◆ **APPLY WHAT YOU READ**
[a] In the profile of Atakan, which studio did he work with on the pedestrian circulation analysis for Coal Drops Yard?
[b] Print a passage from the profile of Atakan. Begin at the words "Atakan is the" and stop after "with Heatherwick Studio.".
[c] Give what follows the last sentence of the profile of Atakan.

Atakan is the Director of Urban Analytics at ERA-co. Prior to joining ERA-co, Atakan worked at Superspace, an urban analytics, data computations group based in Woods Bagot. Here, he worked across an array of projects including the Soapworks masterplan in Bristol and notable masterplan competitions across Saudi Arabia. For over 5 years Atakan worked at Space Syntax Limited, on projects that included the Jeddah Metro project with Foster + Partners and the Duqm masterplan in Oman with Atkins. In close partnership with AECOM he worked on a suite of planning projects ranging from sub-regional to local plans for the city of Jeddah. At the smaller scale he ran the pedestrian circulation analysis that informed the public realm design of Coal Drops Yard with Heatherwick Studio.

Atakan has a strong history working in research application, while at LSE Cities, he managed aresearch project for PBL Netherlands Environment Assessment Agency, partnering with MVRDV and the London Development Agency, focusing on regional-scale planning. He has nearly 20 years’
experience working in the urban research field with a focus on utilising GIS and other spatial analytical packages to inform urban strategy and design projects. Using an evidence-based, multi-actor approach, he has worked on projects at varying scales from the neighborhood to the cityregion.

Pixel coordinate grounding data:
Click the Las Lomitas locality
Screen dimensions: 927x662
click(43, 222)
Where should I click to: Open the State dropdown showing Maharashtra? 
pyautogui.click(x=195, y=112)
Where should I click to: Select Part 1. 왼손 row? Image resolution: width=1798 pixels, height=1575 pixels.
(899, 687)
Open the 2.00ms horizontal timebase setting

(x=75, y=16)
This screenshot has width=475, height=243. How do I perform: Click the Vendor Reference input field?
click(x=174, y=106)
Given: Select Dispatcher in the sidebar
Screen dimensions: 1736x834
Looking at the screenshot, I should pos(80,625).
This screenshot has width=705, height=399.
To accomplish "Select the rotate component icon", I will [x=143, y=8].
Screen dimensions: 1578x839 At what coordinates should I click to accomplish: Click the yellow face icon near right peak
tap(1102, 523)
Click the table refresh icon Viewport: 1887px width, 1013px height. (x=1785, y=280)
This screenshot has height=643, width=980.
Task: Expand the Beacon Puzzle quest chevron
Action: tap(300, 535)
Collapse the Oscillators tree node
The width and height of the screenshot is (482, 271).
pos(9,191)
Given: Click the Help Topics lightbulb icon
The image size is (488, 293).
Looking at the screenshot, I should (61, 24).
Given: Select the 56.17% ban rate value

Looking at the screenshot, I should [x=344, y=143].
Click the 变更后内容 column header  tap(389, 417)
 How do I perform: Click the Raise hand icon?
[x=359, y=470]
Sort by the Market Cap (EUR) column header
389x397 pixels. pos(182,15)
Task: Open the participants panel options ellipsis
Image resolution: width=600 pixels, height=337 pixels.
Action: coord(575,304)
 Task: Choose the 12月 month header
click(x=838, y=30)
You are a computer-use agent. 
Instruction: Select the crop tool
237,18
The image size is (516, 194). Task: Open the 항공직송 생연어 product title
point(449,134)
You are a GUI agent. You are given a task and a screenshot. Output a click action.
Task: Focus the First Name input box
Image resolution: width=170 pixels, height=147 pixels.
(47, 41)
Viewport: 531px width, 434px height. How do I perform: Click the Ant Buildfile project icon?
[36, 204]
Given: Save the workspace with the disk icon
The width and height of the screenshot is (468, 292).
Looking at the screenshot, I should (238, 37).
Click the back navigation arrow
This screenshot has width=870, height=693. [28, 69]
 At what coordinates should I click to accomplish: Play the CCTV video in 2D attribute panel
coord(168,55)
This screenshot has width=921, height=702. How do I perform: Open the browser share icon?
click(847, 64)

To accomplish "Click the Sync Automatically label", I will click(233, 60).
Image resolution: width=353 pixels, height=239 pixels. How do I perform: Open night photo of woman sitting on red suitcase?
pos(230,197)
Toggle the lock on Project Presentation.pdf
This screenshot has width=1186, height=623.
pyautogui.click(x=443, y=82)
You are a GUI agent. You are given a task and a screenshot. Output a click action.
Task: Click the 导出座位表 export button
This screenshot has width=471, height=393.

◆ **WRITTEN RESPONSES**
[a] Heatherwick Studio

[b]
Atakan is the Director of Urban Analytics at ERA-co. Prior to joining ERA-co, Atakan worked at Superspace, an urban analytics, data computations group based in Woods Bagot. Here, he worked across an array of projects including the Soapworks masterplan in Bristol and notable masterplan competitions across Saudi Arabia. For over 5 years Atakan worked at Space Syntax Limited, on projects that included the Jeddah Metro project with Foster + Partners and the Duqm masterplan in Oman with Atkins. In close partnership with AECOM he worked on a suite of planning projects ranging from sub-regional to local plans for the city of Jeddah. At the smaller scale he ran the pedestrian circulation analysis that informed the public realm design of Coal Drops Yard with Heatherwick Studio.

[c]
 

 

Dr. Nicolas Palominos, Associate Data Scientist


Nicolas is a Senior Associate Data Scientist at ERA-co, Urban Strategy & Planning based in London. With a background in both advanced spatial analysis and design, Nicolas’s holistic approach to city design spans a range of scales: from cities to streets, large sites to neighbourhoods, applying computational, quantitative, visual and design methods. Nicolas is fluent in translating high-level questions into actionable knowledge. His multidisciplinary and 20 years’ experience in urbanism includes practising in a range of projects from designing buildings and city interventions, to Urban Design research, and to Urban Planning advisory in the public, private and academic sectors.